Legislative initiatives within the European Union, as well as at the United Nations, the European Parliament and various countries reportedly are currently aimed at introducing a liability regime for dealing with ecological damage.

In its new technical publication “The insurability of ecological damage”, Swiss Re puts forward a concept as to how the insurance industry might, from an underwriting point of view, manage the complex ecological damage risk.

According to Swiss Re, civil liability has been the instrument of choice of European lawmakers in dealing with personal property damage and bodily injury resulting from environmental damage. These regulations, based for the most part on strict liability, aim at making the polluter liable for damage – at least for damage that can be quantified and indemnified with a cash sum. The insurance industry has developed a rather comprehensive line of products to cover this type of environmental liability.

With pure ecological damage, the situation is different. Private-law liability does not apply to damage inflicted on free goods of nature that are not anyone’s private property. For their part, insurance underwriters have no way of calculating the probability of potential losses in this area, or their size; to date, therefore, insurers have not been able to offer cover for these risks.

“The insurability of ecological damage” puts forward a concept as to how the growing demand for ecological damage liability cover might be satisfied. The Swiss Re concept is based upon an examination of the varied political and legal frameworks currently used for dealing with these types of damage in Europe and the U.S., as well as a look at how selected insurance markets have responded.

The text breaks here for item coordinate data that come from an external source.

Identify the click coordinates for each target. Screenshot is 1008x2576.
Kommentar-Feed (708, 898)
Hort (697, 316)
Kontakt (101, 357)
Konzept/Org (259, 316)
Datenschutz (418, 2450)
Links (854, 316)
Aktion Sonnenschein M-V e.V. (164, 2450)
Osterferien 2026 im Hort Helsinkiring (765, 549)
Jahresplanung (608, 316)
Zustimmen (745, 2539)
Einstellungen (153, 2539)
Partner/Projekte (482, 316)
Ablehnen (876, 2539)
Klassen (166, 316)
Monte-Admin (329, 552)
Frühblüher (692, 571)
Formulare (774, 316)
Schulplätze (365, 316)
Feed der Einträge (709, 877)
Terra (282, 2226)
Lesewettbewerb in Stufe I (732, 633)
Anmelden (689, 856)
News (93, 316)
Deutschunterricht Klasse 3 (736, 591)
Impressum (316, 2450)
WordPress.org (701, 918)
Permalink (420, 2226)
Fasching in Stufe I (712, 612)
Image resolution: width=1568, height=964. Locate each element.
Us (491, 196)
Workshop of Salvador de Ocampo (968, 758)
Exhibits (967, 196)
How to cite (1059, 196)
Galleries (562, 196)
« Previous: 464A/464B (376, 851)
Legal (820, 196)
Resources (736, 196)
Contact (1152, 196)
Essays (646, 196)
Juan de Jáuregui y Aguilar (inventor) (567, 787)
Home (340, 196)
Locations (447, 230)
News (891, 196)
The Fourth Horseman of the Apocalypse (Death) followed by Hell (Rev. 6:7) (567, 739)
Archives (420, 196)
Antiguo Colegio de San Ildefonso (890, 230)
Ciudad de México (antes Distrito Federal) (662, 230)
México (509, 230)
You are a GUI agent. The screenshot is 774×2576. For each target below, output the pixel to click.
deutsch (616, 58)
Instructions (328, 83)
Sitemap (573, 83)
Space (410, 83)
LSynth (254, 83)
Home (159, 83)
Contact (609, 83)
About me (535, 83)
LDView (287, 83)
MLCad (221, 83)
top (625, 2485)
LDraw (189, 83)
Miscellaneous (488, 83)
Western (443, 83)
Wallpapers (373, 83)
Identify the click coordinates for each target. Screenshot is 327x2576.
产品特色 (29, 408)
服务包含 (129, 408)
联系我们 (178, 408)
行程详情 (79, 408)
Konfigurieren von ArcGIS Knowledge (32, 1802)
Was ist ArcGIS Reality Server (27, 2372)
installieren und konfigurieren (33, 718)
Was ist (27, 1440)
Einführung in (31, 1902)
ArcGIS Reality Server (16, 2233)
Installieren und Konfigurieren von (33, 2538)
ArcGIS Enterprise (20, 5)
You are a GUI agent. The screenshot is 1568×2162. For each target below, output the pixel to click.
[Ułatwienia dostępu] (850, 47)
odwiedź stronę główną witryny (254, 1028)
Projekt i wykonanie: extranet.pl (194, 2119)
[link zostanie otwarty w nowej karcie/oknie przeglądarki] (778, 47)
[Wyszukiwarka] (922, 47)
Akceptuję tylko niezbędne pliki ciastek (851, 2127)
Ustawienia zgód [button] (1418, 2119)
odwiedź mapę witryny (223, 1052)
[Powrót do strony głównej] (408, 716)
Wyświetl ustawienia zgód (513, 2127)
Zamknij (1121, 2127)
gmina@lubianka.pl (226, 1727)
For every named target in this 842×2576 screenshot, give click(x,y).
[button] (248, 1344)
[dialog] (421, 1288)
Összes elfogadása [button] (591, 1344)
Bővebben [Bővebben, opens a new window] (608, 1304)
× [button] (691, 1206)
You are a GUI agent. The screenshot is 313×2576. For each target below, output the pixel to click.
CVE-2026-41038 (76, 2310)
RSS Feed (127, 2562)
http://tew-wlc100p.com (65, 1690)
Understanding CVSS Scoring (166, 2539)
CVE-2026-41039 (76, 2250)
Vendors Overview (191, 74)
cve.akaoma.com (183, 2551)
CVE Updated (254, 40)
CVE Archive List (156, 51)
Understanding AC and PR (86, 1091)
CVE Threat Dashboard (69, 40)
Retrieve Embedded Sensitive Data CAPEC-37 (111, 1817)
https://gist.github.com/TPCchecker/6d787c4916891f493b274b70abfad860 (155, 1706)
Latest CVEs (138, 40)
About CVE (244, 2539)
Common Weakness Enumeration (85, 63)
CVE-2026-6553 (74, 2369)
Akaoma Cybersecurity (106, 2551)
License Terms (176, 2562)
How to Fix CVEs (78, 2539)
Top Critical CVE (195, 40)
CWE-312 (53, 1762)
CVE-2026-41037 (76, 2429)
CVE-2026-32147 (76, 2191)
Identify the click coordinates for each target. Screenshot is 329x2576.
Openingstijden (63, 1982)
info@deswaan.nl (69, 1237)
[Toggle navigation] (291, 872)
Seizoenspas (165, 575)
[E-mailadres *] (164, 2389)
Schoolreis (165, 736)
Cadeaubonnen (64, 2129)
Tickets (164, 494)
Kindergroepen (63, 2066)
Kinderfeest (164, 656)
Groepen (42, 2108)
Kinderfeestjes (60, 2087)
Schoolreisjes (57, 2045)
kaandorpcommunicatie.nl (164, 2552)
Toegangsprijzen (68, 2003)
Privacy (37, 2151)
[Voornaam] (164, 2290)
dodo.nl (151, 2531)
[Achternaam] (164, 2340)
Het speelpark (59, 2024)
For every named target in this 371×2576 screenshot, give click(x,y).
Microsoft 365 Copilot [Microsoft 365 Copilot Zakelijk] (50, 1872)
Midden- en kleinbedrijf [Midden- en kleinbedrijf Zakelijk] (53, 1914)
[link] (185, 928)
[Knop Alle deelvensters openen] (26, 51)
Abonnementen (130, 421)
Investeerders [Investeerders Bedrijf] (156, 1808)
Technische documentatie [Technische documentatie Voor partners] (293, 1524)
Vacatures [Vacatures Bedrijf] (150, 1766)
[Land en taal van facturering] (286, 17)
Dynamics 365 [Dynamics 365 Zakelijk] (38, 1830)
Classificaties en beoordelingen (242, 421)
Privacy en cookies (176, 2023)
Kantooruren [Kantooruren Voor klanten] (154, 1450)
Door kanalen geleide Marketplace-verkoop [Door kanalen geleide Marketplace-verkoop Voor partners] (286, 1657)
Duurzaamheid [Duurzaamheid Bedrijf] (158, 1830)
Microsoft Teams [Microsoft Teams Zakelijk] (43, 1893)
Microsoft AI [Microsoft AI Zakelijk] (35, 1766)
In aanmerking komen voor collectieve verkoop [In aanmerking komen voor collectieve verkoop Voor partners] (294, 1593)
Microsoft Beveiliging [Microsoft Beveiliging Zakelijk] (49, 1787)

In the environmental area, there is a tendency for civil law and public law to merge. Thus, the cover must address claims deriving from both areas. The cover concept includes both the material component of ecological damage, as well as measures to avoid such damage or restore the damaged resources. In order to determine the extent of damage in a particular case and select the appropriate measures for intervention, cooperation between all involved parties is absolutely essential. Due to the latent claim problem that is always a factor in the environmental liability area, it is particularly important to structure cover triggers so that a particular loss can be attributed clearly to a definite insurance period.